Biogen, the UK’s leading food waste anaerobic digestion (AD) specialists, has said that the plant, which will open at Rhondda Cynon Taf Council’s Bryn Pica site in Aberdare, will have the capacity to process up to 22,500 tonnes of food waste each year.
The plant will be operational in late2014. The anaerobic digestion plant will use naturally occurring microorganisms already present to break down the food waste, which would otherwise be sent to landfill, to generate green power.
The company has a 15 year contract with partner councils Rhondda Cynon Taf, Merthyr Tydfil and Newport City to design, build and operate the AD plant, which will have the ability to produce 1,000 megawatt hours of electricity annually.
In addition to the renewable energy produced, the plant will produce 18,000 tonnes of nutrient-rich fertiliser to be used in the region by local farmers.
The Leeds based Addleshaw Goddard team advising Biogen was led by legal director Paul Dight, and included Chris Gill, Alison Paton, Pete Mason and Ben Peecock.
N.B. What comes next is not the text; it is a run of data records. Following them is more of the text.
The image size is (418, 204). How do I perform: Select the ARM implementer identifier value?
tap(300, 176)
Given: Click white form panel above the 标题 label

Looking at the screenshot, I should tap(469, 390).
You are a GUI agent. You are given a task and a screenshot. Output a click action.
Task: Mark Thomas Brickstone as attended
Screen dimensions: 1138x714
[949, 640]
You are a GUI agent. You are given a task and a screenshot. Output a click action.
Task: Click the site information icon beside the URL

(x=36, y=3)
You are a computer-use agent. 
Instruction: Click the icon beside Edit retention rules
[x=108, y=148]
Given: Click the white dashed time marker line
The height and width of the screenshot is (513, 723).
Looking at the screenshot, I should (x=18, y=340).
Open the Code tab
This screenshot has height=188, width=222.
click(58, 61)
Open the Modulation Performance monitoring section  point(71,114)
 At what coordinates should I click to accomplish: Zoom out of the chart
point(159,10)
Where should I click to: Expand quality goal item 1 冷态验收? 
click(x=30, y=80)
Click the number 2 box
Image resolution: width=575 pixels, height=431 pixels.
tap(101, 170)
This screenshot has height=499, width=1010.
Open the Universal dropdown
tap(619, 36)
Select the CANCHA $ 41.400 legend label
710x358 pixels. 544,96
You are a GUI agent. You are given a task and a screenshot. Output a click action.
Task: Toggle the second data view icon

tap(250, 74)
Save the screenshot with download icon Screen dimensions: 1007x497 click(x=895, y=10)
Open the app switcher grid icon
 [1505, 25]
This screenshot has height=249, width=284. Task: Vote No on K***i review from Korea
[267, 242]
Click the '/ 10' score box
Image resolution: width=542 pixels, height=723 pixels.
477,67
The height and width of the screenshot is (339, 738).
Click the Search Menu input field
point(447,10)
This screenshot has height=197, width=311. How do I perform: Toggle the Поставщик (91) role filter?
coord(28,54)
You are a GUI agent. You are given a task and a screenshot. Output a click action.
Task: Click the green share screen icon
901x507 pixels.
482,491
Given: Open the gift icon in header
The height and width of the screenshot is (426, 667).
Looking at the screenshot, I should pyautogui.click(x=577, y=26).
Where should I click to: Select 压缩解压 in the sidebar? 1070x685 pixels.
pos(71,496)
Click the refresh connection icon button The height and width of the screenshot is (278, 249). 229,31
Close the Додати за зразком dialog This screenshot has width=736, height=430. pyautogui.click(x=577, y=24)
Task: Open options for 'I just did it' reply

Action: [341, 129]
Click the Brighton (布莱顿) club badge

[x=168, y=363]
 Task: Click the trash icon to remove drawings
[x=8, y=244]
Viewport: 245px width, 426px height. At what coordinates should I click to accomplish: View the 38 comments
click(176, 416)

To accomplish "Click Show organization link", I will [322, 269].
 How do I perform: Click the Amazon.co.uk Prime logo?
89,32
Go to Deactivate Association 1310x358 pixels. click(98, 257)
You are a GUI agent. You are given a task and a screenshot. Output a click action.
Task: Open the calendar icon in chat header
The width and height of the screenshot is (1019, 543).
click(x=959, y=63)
Commenting on the deal, Mr Dight said:
“This marks a success for our team as it is the third project we have advised Biogen on as part of the Welsh Food Waste Treatment Programme.
“The programme is being implemented by the Welsh Government with an aim to commit to sustainable development, tackle climate change and achieve sustainable energy production and consumption.
“Anaerobic digestion and other biogas projects are enjoying increased popularity and success at present and are predicted to continue to do so, with strong support from UK Government, both politically and financially through the Feed in Tariff (FiT) and Renewable Heat Incentive (RHI) regimes.
“We are one of the leading advisors in the anaerobic digestion and biogas sectors. We also act for one of the other leading operators, Agrivert, in addition to others who are active in the area, such as Associated British Foods/British Sugar, Centrica and Sainsbury’s.”